(Screenshot grounding data)
:::

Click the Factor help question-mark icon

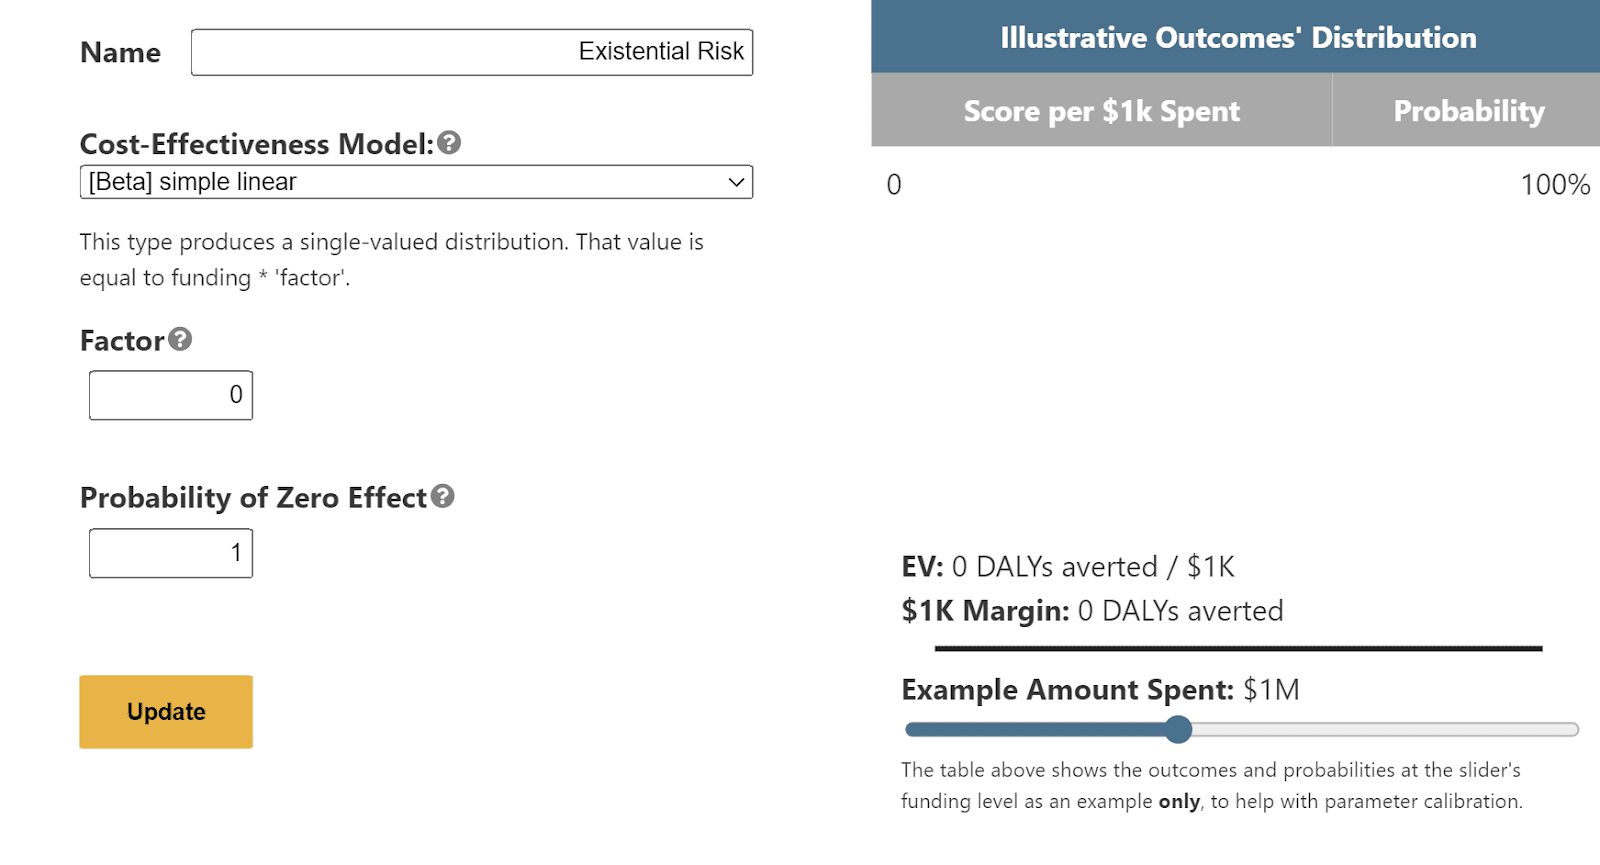(x=180, y=339)
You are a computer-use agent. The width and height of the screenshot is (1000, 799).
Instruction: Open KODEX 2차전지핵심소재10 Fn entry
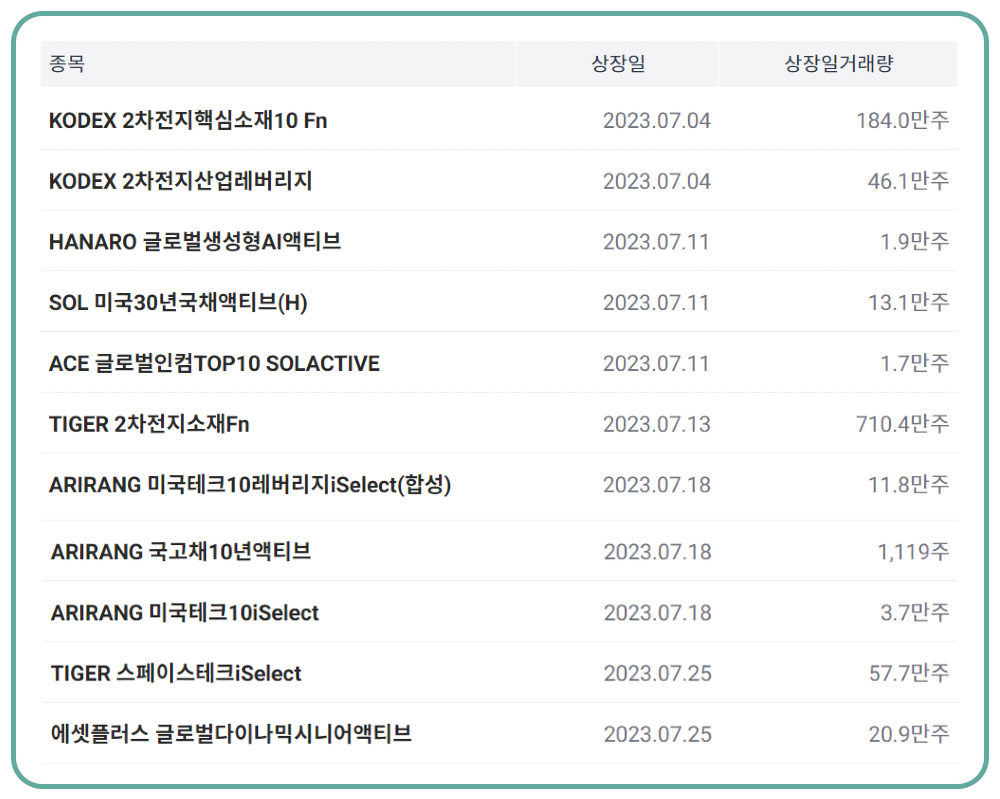[x=188, y=121]
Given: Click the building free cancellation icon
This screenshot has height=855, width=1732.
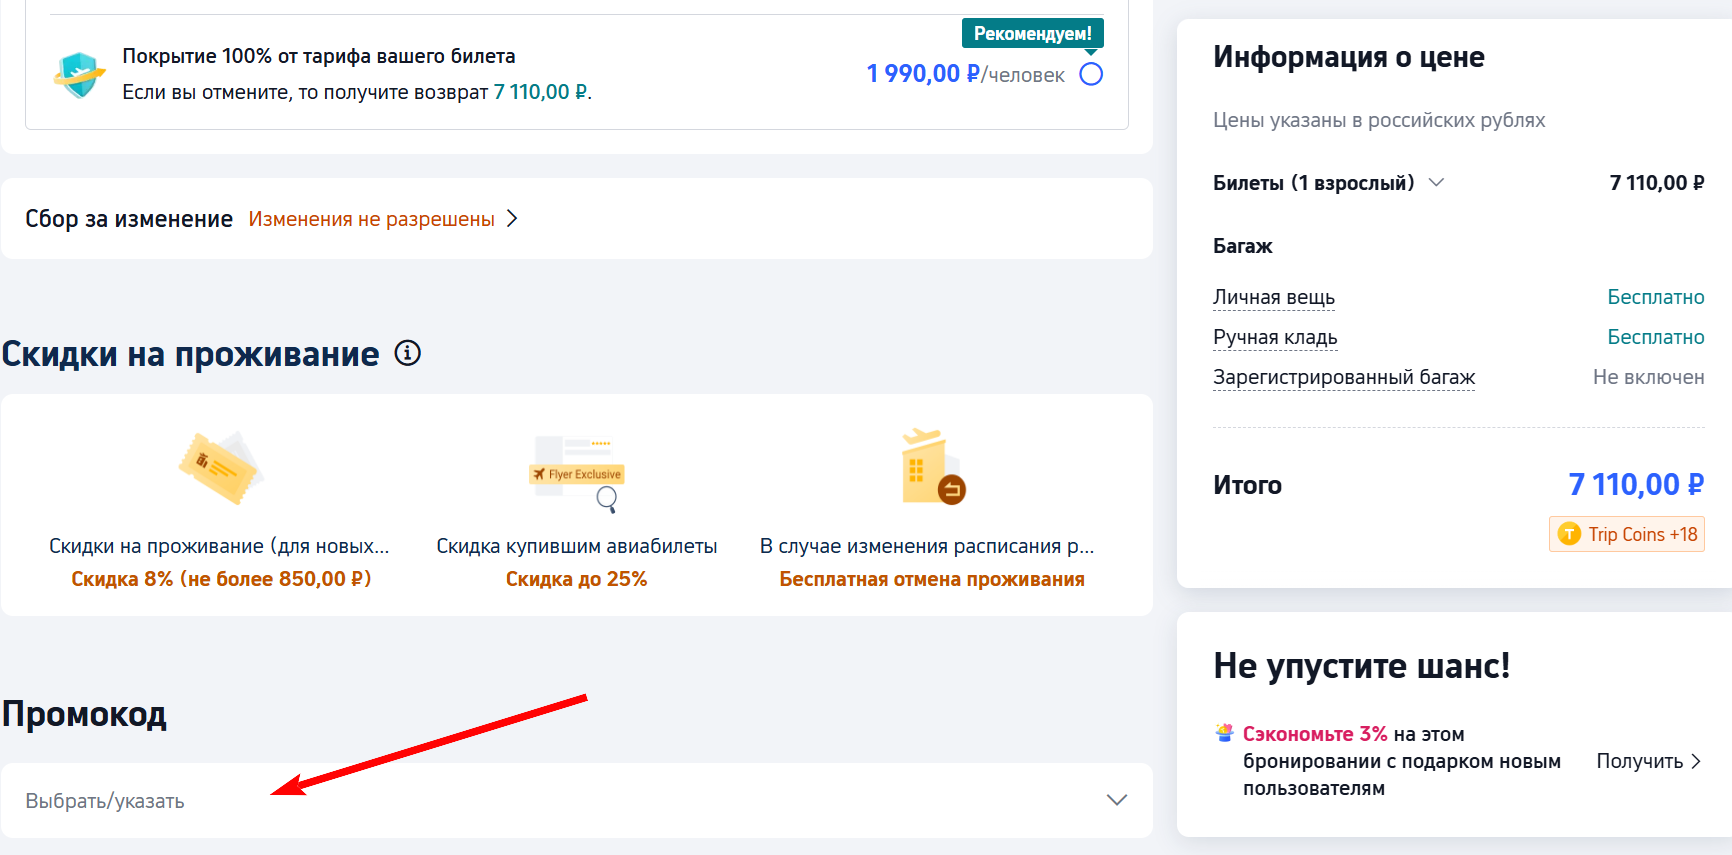Looking at the screenshot, I should [931, 468].
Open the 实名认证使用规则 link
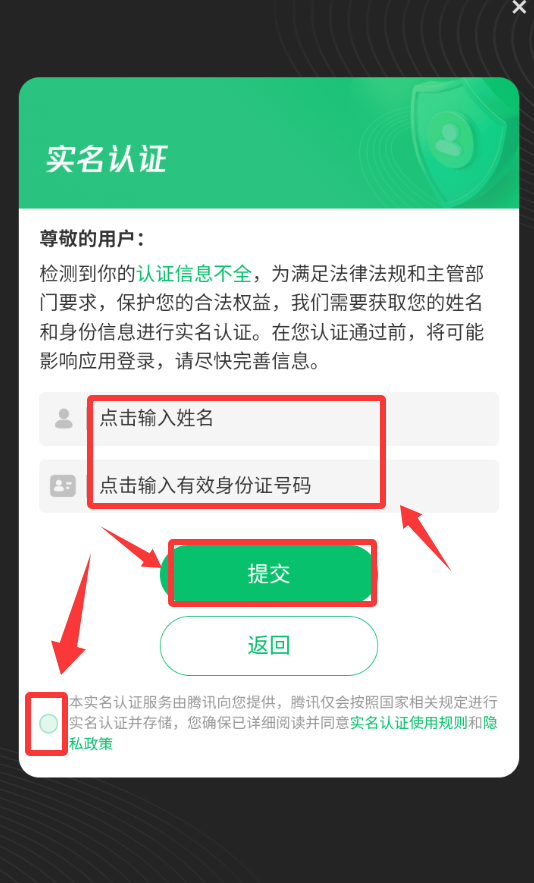This screenshot has height=883, width=534. coord(408,723)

:::

### Work to be completed:
Please print each of the records word for word, keeping the pictures out.

### Solution below:
Click the Factor help question-mark icon

(x=180, y=339)
You are a computer-use agent. The width and height of the screenshot is (1000, 799).
Instruction: Open KODEX 2차전지핵심소재10 Fn entry
[x=188, y=121]
Given: Click the building free cancellation icon
This screenshot has height=855, width=1732.
Looking at the screenshot, I should [931, 468].
Open the 实名认证使用规则 link
This screenshot has height=883, width=534. coord(408,723)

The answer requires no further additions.